His Eagles-related tears returned last Sunday with their 41-33 win over the Patriots.
"I was watching the game with my older brother, who's the reason I like football in the first place. I just started sobbing. It was amazing," he said. "I was so f***ing sick of losing. Now, we're going to repeat and repeat again after that.
"The wait was well worth it."
Not everybody was able to take off work on Thursday for the parade. Beside the police, medics, transit workers and others, there was another group of essential employees who were putting in a regular day at the job.
Neither snow nor rain nor heat nor gloom of night nor a raucous group of fans at 27th and Poplar streets in Fairmount stayed this courier from the swift completion of her appointed rounds. She was not alone.
"We were out there yesterday trying to deliver the mail as best as possible on all the routes around the parade," said Ray Daiutolo, local spokesman for the United States Postal Service. "Operationally, we tried to get out a little earlier because of road closures. Some may have changed their line of travel. Some packages may not have been able to be delivered, but overall, it was positive."
He said letter carriers "treated it like a snowstorm."
"We gave it our best effort," he said. As for the positives, letter carriers "got to experience the whole party vibe."
That whole thing about the Eagles being a victory for white privilege? Yeah, just as ridiculous this week as it was last.
The Eagles Won Big on Sunday and So Did White Privilege. Am I doing this right? pic.twitter.com/VACeDIWgZw
— Brian P. Hickey (@BrianPHickey) February 8, 2018
If you didn't see people of all colors, sizes, shapes and spirits celebrating in a unified fashion, you're being intentionally obtuse.
Dear City of Philadelphia, You did great planning a behemoth event with a deadline of a few days. I mean, sure, the papal visit and Made in America events established an outline from which you could work.
But I implore you: Next time it looks like a championship parade might be coming to town, you need to provide more Port-o-Potties. Y'know, because the mud that everybody got caked on their shoes might've been, I don't know, more than mud?
S/O to the fans who had enough class – while pissing in the middle of a baseball field – to shield their actions in a discrete way.
Jason Kelce's speech. We weren't close enough to revel in its glory. We walked back to a bar to watch the ceremony.
You should watch it again for the 5,000th time.
After having seen it unedited, I finally understood why 6ABC cut to a silent image of the Philadelphia skyline several times during its delivery.
Nanny-staters complaining about the profanity should just get back to watching their Lawrence Welk reruns. Philly's a profane town. You don't like us? We don't care.
This is a shirt that a mother behind us in the crowd bought her son.
The last time I was at St. Francis Xavier Church near Vince Fumo's house in Fairmount, it was November 2015. I was delivering a eulogy for my friend Bob Griffin, a huge Eagles fan who'd died a few days earlier.
He was the type of guy who bought a voodoo doll to cure me of my Broncos fandom. (It didn't work then; having a child who's an Eagles fan gradually eroded that defect somewhat away.)
Then, on Thursday, as the ceremony was starting, I watched in tears as Eagles fans sang along to "Fly Eagles Fly" from the steps that pallbearers carried Griff's casket to the awaiting hearse.
We walked by Griff's house on our way to the parade; I loudly told him that they f***ing won it. He would have loved this Eagles team. I wish he could've be there on Thursday.
My seven-year-old son couldn't make out many of the players' faces from his perch atop my shoulders. It mattered little. "There's the trophy," he exclaimed as the sun reflected off it from afar. "So awesome."
And that's what it's all about.
They didn't cancel school in our suburban district. This is fair. We're the ones that moved to the burbs last summer.
But kids in one elementary school classroom who weren't able to make it to the parade can feel like the were thanks to a sign brought back from the Parkway to hang in their classroom forever – or at least until they defend the title next year.

AIM OF THE EXERCISE =
Copy the Eagles parade piece from "That whole thing" up to and including "being intentionally obtuse.", swapping "obtuse" for "dense".

Stored records
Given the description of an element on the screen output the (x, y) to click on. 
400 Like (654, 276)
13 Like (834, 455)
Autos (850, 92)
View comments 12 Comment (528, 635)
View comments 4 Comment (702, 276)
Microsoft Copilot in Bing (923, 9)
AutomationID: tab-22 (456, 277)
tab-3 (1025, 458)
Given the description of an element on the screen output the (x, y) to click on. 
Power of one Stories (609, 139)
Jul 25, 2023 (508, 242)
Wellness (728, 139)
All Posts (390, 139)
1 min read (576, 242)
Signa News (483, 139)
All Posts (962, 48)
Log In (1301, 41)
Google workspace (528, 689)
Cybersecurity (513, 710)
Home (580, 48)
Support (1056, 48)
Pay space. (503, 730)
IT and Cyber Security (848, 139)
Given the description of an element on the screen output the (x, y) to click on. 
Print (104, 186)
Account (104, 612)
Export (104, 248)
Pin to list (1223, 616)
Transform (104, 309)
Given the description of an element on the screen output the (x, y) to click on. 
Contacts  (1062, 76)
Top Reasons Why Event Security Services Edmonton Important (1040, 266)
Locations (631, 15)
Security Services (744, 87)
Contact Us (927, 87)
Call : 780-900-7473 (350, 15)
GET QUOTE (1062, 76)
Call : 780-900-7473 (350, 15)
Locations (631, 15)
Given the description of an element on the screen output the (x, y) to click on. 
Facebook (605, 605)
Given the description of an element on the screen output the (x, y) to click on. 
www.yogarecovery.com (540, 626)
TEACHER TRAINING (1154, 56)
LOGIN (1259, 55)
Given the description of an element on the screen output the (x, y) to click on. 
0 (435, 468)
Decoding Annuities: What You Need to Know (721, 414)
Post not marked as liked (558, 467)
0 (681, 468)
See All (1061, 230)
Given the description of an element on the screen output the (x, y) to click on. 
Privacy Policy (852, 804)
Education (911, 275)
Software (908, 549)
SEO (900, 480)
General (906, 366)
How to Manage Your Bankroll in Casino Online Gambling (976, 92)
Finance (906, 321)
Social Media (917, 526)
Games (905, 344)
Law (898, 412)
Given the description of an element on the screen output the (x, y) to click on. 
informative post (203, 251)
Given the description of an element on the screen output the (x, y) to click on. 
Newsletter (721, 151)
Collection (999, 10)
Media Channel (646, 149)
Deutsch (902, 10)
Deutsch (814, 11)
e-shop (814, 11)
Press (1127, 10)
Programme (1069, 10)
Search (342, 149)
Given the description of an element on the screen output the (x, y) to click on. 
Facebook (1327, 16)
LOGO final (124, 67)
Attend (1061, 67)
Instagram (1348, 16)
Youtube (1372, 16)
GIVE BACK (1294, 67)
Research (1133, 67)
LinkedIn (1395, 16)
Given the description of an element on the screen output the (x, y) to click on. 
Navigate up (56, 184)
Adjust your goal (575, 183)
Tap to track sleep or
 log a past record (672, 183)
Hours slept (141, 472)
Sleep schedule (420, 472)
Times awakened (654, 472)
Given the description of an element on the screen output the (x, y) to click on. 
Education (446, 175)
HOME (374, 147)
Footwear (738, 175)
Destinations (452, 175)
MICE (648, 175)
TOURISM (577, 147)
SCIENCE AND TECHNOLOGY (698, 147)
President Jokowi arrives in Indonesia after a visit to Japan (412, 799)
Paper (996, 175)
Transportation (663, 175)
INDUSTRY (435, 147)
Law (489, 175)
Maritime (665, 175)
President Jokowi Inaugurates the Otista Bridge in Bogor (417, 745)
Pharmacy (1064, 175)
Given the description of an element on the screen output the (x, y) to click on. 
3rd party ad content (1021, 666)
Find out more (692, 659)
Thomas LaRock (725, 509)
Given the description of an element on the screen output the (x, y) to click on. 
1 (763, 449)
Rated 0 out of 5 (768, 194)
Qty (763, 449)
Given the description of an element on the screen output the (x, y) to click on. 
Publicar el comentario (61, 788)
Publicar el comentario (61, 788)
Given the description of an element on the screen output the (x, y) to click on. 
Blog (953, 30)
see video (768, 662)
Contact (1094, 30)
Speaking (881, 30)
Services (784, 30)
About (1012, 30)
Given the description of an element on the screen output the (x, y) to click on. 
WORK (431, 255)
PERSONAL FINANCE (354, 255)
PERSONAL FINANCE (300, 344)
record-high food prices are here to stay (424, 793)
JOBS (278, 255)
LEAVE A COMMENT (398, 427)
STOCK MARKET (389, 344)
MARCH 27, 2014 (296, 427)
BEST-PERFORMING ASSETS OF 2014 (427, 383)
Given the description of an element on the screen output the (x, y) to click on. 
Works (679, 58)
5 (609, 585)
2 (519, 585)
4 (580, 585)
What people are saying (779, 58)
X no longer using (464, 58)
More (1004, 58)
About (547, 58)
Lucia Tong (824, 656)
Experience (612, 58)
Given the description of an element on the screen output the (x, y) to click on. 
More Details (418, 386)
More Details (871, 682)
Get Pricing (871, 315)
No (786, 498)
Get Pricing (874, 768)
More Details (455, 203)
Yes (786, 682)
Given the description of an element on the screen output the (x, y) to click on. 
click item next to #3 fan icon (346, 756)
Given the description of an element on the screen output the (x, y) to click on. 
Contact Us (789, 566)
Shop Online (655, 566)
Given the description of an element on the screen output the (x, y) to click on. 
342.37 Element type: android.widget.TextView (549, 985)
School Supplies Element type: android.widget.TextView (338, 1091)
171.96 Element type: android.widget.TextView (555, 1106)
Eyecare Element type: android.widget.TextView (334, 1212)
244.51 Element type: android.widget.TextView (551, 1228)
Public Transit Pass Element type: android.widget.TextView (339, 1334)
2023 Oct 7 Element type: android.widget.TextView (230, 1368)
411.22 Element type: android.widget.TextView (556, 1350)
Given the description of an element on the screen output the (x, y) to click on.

WRITTEN ANSWER =
That whole thing about the Eagles being a victory for white privilege? Yeah, just as ridiculous this week as it was last.
The Eagles Won Big on Sunday and So Did White Privilege. Am I doing this right? pic.twitter.com/VACeDIWgZw
— Brian P. Hickey (@BrianPHickey) February 8, 2018
If you didn't see people of all colors, sizes, shapes and spirits celebrating in a unified fashion, you're being intentionally dense.